Sheet metal workers likely to be off job for more than a month as other trades negotiations grind on

Sheet metal workers union
Sheet Metal Workers’ and Roofers’ Union (SMWIA) Local 30 workers on the picket line (SMWIA Local 30 Facebook page)

Ontario Construction News staff writer

Sheet metal workers may be off the job for four to five weeks, and there is a possibility that labour disruptions may spread the plumbers’ union, largely over a dispute about the work-week length, says Wayne Peterson, executive director of the Construction Employers Coordinating Council of Ontario (CECCO).

Sheet metal workers belonging to Sheet Metal Workers’ and Roofers’ Union (SMWIA) locals across the province walked off the job on May 6 after employers insisted on revising the work-week from 36 to 40 hours and changing mobility provisions, Peterson said.

Most of the mechanical trades in southern and eastern Ontario have had a 36-hour work week, but Peterson says employers are finding the overtime cost of the shorter work week is making them uncompetitive with non-union contractors and with companies affiliated with the Christian Labour Association of Canada (CLAC), where members work 44 hours week without overtime. (Overtime under the previous collective agreement was paid at double time.)

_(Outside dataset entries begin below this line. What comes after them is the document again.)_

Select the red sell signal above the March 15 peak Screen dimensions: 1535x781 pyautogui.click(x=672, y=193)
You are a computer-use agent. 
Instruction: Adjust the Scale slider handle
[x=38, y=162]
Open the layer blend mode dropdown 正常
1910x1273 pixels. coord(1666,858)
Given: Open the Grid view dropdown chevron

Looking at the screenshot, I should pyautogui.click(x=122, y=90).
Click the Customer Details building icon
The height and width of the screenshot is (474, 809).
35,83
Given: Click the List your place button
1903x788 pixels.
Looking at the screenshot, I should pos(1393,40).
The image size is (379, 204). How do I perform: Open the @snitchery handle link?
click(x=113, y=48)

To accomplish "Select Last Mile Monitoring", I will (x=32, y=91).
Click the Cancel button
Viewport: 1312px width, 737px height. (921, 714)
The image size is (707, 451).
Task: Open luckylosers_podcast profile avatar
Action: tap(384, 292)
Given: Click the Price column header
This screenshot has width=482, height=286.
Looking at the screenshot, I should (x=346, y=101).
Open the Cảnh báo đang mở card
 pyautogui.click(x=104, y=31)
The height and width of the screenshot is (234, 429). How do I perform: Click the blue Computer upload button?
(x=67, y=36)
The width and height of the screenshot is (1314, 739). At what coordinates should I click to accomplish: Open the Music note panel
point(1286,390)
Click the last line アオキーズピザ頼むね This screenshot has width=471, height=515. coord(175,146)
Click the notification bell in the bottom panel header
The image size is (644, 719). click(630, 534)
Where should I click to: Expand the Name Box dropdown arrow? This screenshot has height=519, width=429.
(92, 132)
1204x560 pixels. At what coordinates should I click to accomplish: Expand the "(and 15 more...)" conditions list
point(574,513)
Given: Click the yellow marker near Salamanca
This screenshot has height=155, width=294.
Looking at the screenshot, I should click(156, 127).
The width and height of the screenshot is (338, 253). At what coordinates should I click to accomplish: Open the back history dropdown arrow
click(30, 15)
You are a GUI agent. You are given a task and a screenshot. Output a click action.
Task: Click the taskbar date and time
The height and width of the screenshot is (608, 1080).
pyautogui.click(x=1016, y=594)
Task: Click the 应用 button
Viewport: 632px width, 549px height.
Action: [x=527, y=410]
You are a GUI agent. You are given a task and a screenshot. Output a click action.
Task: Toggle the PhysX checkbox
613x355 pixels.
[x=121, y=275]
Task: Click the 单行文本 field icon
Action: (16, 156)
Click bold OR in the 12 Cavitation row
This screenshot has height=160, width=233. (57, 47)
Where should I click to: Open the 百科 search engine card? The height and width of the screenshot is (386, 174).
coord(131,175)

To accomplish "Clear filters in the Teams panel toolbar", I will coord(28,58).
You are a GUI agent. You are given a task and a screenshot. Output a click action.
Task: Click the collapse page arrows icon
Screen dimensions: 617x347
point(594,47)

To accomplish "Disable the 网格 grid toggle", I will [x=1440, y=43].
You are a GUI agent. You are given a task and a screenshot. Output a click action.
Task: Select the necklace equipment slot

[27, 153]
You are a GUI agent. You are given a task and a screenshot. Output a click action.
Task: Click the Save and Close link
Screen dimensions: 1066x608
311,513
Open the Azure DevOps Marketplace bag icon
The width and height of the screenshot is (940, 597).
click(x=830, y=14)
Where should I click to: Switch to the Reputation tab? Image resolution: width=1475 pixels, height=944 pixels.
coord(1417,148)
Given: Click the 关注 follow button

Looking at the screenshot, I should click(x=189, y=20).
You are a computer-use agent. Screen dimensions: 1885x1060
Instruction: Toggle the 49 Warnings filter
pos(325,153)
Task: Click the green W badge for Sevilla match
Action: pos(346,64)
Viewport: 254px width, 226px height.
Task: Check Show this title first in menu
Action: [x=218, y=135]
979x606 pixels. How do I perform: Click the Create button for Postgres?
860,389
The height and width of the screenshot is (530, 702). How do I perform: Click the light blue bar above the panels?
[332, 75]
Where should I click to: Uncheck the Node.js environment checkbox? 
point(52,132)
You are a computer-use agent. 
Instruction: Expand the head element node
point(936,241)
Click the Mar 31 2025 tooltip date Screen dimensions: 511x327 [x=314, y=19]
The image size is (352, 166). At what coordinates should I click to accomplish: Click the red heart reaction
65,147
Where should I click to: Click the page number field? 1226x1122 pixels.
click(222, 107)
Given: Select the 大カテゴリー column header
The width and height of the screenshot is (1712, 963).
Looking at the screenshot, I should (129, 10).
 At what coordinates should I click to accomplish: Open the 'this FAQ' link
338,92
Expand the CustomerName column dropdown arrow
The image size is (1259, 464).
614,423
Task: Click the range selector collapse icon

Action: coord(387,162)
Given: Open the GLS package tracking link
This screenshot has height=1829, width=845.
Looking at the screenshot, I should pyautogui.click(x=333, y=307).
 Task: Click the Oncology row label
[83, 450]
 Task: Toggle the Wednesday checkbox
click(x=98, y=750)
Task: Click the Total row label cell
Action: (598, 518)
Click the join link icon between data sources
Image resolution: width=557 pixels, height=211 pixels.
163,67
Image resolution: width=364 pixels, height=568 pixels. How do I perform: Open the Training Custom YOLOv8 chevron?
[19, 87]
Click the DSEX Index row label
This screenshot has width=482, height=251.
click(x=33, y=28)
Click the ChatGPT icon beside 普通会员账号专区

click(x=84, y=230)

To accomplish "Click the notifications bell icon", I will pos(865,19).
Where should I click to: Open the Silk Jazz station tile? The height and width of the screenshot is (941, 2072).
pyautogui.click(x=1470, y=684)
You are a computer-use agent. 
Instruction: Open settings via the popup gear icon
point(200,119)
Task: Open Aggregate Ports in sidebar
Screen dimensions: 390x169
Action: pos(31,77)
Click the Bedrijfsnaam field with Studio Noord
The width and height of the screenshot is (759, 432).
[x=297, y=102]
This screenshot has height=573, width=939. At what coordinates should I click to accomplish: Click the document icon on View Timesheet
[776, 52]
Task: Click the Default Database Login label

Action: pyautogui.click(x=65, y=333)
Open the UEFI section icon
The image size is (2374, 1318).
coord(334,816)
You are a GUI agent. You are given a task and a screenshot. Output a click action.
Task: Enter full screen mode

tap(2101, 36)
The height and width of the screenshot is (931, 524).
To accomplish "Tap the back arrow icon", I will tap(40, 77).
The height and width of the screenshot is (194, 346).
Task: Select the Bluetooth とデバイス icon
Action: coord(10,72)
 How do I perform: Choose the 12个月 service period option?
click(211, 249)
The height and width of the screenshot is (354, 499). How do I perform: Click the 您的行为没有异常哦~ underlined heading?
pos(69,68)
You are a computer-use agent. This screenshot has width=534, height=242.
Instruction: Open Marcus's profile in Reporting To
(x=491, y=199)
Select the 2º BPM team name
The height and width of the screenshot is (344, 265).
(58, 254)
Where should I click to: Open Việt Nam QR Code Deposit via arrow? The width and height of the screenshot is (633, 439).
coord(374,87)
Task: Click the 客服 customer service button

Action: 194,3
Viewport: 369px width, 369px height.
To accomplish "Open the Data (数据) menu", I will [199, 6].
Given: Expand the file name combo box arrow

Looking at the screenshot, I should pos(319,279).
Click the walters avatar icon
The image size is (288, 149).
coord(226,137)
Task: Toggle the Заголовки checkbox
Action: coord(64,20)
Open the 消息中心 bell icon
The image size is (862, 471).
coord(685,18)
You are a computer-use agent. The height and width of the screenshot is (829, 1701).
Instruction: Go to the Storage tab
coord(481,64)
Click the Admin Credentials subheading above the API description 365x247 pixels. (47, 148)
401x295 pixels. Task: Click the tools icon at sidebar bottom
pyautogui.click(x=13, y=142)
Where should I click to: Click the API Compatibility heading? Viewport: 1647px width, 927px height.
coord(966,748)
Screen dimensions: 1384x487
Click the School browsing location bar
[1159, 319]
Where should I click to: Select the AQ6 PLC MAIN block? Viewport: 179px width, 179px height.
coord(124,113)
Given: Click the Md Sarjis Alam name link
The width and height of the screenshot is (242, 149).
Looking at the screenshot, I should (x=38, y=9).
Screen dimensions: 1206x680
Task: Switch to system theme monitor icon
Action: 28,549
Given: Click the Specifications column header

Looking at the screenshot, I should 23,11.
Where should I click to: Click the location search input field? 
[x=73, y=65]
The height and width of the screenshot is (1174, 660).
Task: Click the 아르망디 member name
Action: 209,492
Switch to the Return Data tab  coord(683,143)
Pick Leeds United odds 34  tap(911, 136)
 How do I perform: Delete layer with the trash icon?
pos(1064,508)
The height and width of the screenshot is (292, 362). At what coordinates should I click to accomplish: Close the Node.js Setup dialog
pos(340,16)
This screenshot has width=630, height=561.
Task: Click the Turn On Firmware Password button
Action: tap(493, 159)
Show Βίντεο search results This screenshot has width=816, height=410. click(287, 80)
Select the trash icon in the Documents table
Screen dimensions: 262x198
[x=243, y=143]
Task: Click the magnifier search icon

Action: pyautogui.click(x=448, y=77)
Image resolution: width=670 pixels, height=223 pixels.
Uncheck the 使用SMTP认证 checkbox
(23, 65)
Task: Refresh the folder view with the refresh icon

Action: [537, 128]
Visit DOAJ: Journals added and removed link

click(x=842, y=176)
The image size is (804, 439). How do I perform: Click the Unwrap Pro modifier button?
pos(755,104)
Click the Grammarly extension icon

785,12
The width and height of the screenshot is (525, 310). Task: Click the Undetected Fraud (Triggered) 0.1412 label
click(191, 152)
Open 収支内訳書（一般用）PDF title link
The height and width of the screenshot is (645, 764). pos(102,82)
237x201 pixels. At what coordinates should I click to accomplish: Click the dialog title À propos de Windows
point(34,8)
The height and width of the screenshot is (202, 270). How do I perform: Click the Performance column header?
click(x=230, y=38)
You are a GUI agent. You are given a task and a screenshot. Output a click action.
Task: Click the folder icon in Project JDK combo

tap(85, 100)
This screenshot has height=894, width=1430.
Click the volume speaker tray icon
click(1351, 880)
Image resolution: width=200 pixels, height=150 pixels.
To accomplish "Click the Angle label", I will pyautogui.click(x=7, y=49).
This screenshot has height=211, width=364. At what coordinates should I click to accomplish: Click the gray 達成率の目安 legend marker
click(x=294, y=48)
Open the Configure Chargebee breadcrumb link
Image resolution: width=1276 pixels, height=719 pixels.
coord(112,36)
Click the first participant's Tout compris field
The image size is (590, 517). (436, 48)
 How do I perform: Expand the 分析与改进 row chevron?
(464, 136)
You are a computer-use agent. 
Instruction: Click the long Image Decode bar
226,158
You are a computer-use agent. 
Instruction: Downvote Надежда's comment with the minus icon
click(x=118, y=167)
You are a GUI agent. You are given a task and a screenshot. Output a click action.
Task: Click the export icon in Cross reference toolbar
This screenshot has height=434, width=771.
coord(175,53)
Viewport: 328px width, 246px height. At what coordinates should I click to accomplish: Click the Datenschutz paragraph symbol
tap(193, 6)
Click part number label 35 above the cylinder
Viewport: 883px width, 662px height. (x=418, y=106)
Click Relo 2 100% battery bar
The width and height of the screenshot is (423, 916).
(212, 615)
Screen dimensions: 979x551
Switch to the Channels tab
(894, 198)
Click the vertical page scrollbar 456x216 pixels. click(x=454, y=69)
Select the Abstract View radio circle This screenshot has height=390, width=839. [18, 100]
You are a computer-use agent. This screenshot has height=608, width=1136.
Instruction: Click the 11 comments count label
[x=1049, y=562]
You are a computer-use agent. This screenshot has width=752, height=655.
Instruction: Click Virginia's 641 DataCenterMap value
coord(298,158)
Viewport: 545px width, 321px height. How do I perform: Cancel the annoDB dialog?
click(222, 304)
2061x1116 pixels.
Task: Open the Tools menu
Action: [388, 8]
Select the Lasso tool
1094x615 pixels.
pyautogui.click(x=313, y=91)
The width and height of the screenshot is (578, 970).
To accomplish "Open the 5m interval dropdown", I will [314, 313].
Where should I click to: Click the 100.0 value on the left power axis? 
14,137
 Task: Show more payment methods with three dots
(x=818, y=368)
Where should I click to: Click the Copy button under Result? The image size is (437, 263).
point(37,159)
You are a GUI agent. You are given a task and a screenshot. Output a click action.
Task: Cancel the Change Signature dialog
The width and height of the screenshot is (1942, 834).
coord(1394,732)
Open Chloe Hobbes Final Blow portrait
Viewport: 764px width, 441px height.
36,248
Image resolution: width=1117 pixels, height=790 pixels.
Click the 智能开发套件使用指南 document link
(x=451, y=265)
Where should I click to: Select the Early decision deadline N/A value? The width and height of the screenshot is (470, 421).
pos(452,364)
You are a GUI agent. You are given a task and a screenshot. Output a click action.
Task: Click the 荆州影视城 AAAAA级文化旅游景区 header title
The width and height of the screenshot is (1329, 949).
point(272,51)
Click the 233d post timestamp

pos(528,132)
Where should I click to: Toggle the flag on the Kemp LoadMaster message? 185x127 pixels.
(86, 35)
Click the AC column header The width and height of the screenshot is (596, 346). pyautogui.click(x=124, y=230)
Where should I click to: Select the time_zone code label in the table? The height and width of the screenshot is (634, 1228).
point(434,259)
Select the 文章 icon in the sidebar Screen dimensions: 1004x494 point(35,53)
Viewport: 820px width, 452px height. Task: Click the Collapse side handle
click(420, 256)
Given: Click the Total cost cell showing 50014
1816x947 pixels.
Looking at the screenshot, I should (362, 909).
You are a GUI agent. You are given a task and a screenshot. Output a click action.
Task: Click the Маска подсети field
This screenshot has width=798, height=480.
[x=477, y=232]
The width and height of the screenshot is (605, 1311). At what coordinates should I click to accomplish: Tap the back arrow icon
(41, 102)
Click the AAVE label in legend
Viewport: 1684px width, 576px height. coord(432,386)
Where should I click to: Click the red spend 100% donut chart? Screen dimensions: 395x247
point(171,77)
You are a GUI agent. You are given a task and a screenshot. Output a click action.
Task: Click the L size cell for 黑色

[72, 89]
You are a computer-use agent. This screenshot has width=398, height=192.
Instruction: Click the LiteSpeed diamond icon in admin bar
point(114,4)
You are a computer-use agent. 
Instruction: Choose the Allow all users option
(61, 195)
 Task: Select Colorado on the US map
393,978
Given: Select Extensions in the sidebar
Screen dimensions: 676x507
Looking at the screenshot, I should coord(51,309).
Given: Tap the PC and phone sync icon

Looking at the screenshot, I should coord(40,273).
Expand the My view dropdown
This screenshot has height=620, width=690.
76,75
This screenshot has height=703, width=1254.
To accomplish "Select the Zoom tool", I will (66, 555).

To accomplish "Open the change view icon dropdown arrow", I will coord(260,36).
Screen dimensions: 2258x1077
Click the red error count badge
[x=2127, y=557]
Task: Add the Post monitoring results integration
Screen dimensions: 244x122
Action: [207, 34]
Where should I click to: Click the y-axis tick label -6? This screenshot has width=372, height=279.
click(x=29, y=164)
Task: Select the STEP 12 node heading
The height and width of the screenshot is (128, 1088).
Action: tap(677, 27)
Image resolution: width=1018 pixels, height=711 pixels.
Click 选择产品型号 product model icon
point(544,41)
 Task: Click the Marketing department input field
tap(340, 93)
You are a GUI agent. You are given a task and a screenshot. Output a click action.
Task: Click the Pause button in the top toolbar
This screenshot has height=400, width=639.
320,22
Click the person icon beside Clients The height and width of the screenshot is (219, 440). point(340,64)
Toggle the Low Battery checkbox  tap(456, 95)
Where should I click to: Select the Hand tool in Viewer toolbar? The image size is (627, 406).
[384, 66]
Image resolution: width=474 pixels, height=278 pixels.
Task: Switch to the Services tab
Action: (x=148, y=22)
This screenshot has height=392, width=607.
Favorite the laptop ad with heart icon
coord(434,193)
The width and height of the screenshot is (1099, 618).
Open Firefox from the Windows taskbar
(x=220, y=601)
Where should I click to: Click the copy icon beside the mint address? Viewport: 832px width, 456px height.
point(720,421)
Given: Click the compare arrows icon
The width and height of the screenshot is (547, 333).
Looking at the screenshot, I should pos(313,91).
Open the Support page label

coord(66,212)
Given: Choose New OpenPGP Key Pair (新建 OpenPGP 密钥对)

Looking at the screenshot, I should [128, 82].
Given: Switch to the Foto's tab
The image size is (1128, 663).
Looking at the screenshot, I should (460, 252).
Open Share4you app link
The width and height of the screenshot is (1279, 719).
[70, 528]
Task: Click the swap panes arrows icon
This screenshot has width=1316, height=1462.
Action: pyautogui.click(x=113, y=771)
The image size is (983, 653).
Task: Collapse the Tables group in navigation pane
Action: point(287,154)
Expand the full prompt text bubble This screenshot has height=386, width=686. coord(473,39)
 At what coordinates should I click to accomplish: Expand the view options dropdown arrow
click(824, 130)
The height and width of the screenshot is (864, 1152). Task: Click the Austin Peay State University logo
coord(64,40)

So far only two unions among all of the construction trades have formally settled and ratified their contracts – the International Brotherhood of Electrical Workers (IBEW) and the union representing elevator workers. However, Peterson says good progress is being made in many of the trades, both mechanical and non-mechanical. Notably unions representing refrigeration and sprinkler fitter workers have agreed to tentative settlements.

Employers had been seeking the 40 hour week with the electricians at the outset of negotiations, but backed off and retained the traditional 36-hour schedule.

Peterson says some sheet metal union locals and employer bargaining agencies in places like Windsor and Thunder Bay have worked 40-hour work weeks under their existing contractors.

He said the negotiating process has been exceptionally slow this year.

“I have never seen such a slow start,” he said. “Negotiations really didn’t get start with any significant gusto until the third week of April. I’ve been involved in heading up the sheet metal negotiations for eight rounds and never found it like this.”

“No one was talking,” Peterson said. “It seemed to be a ‘wait and see’ — once the electrical settlement was out there it would set the ground and set the wage rates.”

Peterson said he expects that the sheet metal workers will be off the job for more than a month because government conciliation and mediation officers normally look for a cooking off period of “two to three weeks” before bringing the parties back to the table. “Allow another week to two weeks to get it resolved, that’s where they are – and then the members have to vote on it.”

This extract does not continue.